Try it
Look through the entries below for the string "https", and copy each line where it is found.

Material shown
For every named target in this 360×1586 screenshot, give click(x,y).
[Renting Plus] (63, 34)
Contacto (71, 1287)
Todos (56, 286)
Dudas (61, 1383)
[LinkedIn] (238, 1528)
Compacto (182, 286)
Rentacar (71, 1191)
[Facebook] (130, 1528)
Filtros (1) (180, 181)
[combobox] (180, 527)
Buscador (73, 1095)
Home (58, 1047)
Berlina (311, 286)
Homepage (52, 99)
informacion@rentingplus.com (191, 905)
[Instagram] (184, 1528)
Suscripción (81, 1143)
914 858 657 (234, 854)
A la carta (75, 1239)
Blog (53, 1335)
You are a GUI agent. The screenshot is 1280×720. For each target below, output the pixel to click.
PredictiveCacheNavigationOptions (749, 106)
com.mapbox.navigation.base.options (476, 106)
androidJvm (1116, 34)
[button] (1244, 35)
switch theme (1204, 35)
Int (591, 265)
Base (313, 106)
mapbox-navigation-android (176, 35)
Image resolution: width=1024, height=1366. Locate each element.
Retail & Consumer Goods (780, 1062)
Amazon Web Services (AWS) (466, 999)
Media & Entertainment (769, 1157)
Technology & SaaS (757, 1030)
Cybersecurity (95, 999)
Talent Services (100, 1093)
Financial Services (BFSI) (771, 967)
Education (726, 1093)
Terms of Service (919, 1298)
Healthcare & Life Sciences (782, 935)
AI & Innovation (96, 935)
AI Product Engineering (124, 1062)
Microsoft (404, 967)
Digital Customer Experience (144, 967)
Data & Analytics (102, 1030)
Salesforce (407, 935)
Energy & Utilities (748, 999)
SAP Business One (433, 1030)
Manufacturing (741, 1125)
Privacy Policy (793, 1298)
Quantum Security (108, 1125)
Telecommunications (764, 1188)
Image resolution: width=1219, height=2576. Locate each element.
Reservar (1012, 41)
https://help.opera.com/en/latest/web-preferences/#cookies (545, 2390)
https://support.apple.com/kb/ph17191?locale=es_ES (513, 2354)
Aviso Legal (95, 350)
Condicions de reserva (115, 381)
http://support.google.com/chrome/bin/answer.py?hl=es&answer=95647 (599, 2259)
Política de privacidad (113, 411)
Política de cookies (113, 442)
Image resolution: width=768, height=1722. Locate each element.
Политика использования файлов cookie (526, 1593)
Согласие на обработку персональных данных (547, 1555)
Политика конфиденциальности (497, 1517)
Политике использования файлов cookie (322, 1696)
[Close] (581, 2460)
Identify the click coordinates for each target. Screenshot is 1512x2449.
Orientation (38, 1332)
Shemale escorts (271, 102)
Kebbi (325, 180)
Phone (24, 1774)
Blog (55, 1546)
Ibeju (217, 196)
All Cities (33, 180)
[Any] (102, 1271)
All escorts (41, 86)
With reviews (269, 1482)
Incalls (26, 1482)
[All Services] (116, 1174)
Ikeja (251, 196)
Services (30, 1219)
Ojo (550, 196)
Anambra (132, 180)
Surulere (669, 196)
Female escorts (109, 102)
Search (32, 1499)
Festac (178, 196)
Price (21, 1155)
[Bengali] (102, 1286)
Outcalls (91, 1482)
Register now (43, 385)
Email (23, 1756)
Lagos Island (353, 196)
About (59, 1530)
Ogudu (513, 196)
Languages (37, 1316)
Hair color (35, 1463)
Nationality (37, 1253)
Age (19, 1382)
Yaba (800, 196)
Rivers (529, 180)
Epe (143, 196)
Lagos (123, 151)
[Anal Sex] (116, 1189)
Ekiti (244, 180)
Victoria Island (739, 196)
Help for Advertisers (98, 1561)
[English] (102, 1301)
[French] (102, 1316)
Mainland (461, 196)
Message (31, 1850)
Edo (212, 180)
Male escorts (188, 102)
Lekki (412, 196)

Written reply
https://help.opera.com/en/latest/web-preferences/#cookies (545, 2390)
https://support.apple.com/kb/ph17191?locale=es_ES (513, 2354)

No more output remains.